● **Analizowany tekst**:
Bibliotekarki skore do pieprznych zabaw - znaleźliśmy je w P...

2011-01-27 3:00

Bibliotekarki - zawsze kojarzyły się nam z szarymi myszkami. Ale to bardzo niesprawiedliwy obraz. Niby zawsze zapięte pod szyją, z włosami upiętymi w kok, niby takie porządnickie... aż tu nagle! Trafiliśmy ostatnio do biblioteki, gdzie nie tylko się nikogo nie ucisza, ale wręcz zachęca do buszowania między regałami.

No bo jaki normalny facet zachowałby tu spokój, kiedy panie, szukając pierwszego wydania poezji okresu oświecenia, niby przypadkiem rozpinają kolejne guziczki bluzeczek. Albo wspinają się na drabinki, żeby ściągnąć woluminy z ostatniej półki i od niechcenia wypinają krągłe pośladki...

Tutaj bibliotekarki ogarnięte żądzą poznania wydawniczych nowości potrafią zaciągnąć cię miedzy półki z pozycjami o fizyce kwantowej dla zaawansowanych i biologi molekularnej dla wykładowców i tam zedrzeć z siebie wszystkie ciuszki...

● **Zadania do wykonania**:
**A.** Wymień wszystkie cechy, z którymi według tekstu o bibliotekarkach zwykle kojarzą się bibliotekarki.
**B.** Rozwiń tekst o bibliotekarkach, dopisując jego ciąg dalszy od ostatniego zdania.
Wykaz zamieszczony dalej to odrębny materiał.

Zapisane dane:
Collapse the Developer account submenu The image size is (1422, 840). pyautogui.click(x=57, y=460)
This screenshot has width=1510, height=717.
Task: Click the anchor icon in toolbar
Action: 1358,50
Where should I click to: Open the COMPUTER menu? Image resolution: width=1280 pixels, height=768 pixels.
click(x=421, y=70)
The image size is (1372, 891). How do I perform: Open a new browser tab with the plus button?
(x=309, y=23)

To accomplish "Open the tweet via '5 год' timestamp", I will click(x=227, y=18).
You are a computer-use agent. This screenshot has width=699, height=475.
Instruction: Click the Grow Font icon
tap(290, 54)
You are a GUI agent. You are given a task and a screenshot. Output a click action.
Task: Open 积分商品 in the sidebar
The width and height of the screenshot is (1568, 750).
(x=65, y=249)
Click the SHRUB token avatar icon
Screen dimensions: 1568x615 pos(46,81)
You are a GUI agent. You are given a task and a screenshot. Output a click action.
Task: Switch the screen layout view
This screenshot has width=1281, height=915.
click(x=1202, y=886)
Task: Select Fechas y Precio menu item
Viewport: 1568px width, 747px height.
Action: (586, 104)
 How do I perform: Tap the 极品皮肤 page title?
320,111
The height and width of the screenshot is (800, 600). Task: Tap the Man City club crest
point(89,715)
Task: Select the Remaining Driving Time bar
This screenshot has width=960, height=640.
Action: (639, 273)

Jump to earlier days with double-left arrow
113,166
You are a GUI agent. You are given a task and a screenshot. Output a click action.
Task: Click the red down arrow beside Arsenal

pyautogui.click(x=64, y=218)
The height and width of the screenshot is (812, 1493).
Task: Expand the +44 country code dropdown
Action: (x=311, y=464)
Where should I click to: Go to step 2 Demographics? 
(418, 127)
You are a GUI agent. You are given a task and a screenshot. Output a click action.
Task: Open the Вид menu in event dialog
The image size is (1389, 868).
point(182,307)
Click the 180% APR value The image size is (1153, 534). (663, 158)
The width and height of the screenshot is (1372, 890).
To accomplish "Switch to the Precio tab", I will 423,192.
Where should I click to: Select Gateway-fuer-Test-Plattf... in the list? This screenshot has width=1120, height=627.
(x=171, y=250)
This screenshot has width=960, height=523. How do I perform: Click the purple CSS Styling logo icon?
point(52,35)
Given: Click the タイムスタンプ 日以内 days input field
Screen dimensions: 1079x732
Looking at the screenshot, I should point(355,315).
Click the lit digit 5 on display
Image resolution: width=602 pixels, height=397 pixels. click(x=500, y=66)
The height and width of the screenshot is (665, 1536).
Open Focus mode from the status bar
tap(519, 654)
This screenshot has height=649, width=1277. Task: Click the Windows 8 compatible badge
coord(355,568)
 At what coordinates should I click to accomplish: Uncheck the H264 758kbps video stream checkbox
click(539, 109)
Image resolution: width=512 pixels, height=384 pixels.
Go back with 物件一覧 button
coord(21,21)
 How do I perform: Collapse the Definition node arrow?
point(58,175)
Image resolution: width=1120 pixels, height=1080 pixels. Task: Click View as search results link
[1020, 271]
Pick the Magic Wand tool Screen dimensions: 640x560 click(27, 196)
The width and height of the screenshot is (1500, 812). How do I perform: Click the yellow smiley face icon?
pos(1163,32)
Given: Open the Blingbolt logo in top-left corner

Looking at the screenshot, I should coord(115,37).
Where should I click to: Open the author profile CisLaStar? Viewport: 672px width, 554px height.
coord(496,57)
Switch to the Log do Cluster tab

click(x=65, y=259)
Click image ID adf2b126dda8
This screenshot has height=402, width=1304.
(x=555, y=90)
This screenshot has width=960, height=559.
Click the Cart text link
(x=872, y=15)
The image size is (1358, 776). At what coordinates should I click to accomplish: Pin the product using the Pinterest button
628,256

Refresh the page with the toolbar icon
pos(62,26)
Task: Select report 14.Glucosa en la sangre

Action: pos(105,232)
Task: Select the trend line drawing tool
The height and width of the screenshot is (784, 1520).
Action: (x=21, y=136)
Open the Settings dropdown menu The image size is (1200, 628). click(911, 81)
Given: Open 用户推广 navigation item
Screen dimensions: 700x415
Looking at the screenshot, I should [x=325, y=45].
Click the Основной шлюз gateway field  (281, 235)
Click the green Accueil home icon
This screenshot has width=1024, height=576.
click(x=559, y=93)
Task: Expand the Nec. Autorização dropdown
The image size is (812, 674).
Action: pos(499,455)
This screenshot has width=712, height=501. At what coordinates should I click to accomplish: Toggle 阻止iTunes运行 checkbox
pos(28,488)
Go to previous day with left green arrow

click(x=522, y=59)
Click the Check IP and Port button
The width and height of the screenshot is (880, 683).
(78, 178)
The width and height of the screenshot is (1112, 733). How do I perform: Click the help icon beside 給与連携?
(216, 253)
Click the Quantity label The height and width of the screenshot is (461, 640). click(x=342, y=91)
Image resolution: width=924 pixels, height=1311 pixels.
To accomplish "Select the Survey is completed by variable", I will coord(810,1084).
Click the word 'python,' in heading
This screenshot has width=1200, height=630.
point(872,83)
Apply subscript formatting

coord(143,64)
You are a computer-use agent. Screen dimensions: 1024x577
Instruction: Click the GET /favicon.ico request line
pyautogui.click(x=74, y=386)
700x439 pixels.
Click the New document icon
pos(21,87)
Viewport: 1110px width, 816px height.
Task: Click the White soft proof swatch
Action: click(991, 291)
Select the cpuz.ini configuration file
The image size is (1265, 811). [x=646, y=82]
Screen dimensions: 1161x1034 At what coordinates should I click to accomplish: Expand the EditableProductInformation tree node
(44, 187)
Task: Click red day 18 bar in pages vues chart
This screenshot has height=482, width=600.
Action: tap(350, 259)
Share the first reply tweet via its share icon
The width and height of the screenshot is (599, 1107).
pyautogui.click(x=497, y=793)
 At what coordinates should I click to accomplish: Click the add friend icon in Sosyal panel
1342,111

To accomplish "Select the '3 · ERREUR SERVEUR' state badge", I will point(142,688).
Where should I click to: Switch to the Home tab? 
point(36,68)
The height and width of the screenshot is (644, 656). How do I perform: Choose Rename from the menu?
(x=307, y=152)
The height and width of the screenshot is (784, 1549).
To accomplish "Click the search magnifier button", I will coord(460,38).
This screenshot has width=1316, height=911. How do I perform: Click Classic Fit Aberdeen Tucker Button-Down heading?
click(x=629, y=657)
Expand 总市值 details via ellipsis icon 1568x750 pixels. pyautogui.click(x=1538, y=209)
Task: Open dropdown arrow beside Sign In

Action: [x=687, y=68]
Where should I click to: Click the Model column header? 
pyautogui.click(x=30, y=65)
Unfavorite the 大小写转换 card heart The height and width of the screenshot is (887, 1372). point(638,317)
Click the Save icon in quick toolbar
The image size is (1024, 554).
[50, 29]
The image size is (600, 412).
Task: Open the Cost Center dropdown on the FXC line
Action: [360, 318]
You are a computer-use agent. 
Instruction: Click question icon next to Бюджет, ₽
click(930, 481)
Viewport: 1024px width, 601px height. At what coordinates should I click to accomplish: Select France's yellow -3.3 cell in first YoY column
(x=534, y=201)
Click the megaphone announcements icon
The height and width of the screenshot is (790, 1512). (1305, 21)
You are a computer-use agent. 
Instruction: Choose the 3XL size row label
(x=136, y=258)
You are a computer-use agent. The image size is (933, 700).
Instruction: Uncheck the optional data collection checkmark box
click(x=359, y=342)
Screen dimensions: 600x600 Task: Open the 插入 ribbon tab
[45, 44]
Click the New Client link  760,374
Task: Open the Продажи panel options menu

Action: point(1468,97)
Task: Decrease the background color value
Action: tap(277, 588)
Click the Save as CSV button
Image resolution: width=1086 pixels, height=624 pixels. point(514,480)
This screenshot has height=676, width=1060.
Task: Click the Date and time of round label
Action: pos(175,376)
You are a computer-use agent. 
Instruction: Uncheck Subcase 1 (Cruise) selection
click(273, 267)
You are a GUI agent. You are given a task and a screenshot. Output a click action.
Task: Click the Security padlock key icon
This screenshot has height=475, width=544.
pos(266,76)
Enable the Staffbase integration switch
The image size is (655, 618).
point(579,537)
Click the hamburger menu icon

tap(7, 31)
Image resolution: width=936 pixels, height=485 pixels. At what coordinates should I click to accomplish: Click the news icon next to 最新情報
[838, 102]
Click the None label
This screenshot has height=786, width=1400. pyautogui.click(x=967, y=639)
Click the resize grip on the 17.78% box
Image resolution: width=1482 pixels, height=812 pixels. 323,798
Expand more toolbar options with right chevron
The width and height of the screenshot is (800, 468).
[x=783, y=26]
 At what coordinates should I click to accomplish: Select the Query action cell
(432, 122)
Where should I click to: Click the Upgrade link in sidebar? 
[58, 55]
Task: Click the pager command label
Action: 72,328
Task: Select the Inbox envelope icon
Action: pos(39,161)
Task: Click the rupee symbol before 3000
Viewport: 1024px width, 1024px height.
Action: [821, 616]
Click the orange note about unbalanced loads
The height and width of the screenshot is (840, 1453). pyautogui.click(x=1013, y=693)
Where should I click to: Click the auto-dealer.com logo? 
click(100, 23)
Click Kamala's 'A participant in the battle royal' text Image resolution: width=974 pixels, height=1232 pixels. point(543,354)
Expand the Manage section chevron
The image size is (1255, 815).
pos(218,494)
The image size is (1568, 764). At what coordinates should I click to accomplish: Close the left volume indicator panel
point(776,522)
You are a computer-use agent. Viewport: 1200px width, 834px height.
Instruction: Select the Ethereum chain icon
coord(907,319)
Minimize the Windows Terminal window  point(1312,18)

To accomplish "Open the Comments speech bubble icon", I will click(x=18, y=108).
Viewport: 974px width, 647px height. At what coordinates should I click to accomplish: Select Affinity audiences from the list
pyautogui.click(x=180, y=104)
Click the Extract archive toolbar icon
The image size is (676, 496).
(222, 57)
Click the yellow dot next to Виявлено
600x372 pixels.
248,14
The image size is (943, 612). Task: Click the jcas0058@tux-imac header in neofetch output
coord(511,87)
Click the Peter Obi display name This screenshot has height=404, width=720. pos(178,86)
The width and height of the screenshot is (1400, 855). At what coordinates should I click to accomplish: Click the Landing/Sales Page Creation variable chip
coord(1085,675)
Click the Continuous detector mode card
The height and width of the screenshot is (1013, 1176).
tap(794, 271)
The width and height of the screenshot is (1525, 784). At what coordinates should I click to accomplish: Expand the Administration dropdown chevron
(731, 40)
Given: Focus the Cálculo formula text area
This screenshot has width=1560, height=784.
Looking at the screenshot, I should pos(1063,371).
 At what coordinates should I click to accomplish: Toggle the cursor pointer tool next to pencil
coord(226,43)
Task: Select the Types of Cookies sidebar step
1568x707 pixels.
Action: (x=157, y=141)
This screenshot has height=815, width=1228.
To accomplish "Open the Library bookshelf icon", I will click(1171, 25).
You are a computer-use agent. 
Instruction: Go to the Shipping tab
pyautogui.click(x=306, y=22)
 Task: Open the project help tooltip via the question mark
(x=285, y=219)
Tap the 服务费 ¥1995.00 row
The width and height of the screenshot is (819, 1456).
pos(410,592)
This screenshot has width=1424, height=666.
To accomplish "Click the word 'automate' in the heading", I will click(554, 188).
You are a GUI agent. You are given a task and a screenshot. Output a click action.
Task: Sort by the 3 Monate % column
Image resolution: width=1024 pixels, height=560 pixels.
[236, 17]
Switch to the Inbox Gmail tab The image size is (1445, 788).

● **Odpowiedzi do zadań**:
**A.**
- szare myszki
- zawsze zapięte pod szyją
- włosy upięte w kok
- porządnickie

**B.**
Iwona (27 l.)

Książki popularnonaukowe to jej konik. Uwielbia relaksować się, czytając o początkach Matki Ziemi. Wprowadza ją to w stan bardzo wysokiego podniecenia, te wszystkie jądra, wrząca lawa, wielka erupcja. Młodzi doktoranci mają do niej słabość.

Ewa (29 l.)

Erotyki, których w polskiej poezji jest mnóstwo, potrafi pochłaniać całymi tomami. Niestety, ma to wpływ na jej preferencje wobec mężczyzn, ścisły umysł nie ma u niej czego szukać.

Natalia (30 l.)

Seks jest obecny w literaturze od zarania dziejów. Starodruki "Kamasutry" to jej ukochana pozycja książkowa. Uwielbia ogladać starożytne ryciny przedstawiające pozycje i sprawdzać je w swojej sypialni.